At President Harding rapid, I eyeballed the big rock in the middle and decided I did not want to risk engaging it if my boat got too full of water to navigate before I got there. So I taught myself a new, useful skill and roped my boat down. Now I was starting to feel like the early river runners. Even though we all picture Powell in his wooden boat, crashing through giant water, turns out he and his group portaged every chance they could, and their boats were better than mine.
This rock at President Harding Rapid was hungry for a kayak snack. Still is, as far as I know.
Fortunately, most of the day was through extremely calm water. Shortly before Nankoweep a commercial motor group passed me, asking if I needed anything. We both ended up at the camp where they invited me to their (electric) campfire and meals. I met a great group of folks on a corporate “reward trip”. They were doing the opposite of what I was doing – flying in, motoring down and flying out by helicopter on a short luxury trip from Europe.
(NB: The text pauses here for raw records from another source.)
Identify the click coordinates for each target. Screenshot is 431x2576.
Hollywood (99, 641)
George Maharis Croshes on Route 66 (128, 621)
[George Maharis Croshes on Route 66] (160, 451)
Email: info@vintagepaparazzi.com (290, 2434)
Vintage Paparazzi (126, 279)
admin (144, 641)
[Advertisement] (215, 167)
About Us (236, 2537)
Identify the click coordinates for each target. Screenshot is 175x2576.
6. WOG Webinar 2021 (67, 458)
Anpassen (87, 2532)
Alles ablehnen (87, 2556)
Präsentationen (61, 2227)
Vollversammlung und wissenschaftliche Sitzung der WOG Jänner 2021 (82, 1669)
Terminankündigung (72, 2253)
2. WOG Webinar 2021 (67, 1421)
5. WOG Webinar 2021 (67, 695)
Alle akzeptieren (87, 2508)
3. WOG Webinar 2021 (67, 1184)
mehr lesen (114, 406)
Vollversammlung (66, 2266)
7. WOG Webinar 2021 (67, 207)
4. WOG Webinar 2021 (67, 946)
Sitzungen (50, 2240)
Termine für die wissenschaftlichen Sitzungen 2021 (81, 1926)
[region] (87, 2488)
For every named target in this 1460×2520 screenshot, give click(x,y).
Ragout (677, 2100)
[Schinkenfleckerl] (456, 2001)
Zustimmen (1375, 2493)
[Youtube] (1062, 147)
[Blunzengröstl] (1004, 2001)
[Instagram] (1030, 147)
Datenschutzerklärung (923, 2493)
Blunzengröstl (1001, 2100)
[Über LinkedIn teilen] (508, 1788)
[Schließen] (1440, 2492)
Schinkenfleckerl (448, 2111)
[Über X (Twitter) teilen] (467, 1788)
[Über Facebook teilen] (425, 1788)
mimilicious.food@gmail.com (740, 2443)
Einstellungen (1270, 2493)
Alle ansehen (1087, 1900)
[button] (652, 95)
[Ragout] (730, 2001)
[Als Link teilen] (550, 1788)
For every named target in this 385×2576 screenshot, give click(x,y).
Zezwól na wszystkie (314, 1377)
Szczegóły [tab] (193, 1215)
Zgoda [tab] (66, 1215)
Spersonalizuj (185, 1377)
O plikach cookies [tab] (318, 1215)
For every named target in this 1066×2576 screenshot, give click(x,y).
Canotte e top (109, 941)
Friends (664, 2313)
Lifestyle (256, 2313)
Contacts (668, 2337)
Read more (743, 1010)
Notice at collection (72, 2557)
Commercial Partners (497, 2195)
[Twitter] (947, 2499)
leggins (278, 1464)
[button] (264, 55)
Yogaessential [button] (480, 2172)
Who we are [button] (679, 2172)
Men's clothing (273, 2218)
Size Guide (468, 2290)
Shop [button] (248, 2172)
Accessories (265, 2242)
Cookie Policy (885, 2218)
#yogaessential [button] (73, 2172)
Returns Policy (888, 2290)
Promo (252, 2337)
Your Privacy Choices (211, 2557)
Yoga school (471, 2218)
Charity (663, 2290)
Our trips and styles had nothing in common but we both admired and respected what the others were doing.
At this point I was considering my exit plan since I knew I was not going to be able to portage Grapevine rapid. One of the crew suggested I carry out at Tanner trail. I did not know that trail even existed, and was thinking how I could get out at Phantom Ranch and extract my gear by burro. I have read many accounts of the dried up human raisins that had failed to negotiate the trip down at Bright Angel, or back up when things got hot. I’d done that hike on a moderately hot Labor Day once. Regardless, if the trip had only been to Nankoweep it would have well been worth it. The area was breathtaking. It made up for the previous day’s trials, as I hiked up to the granaries, swam in the river, made friends and got clean.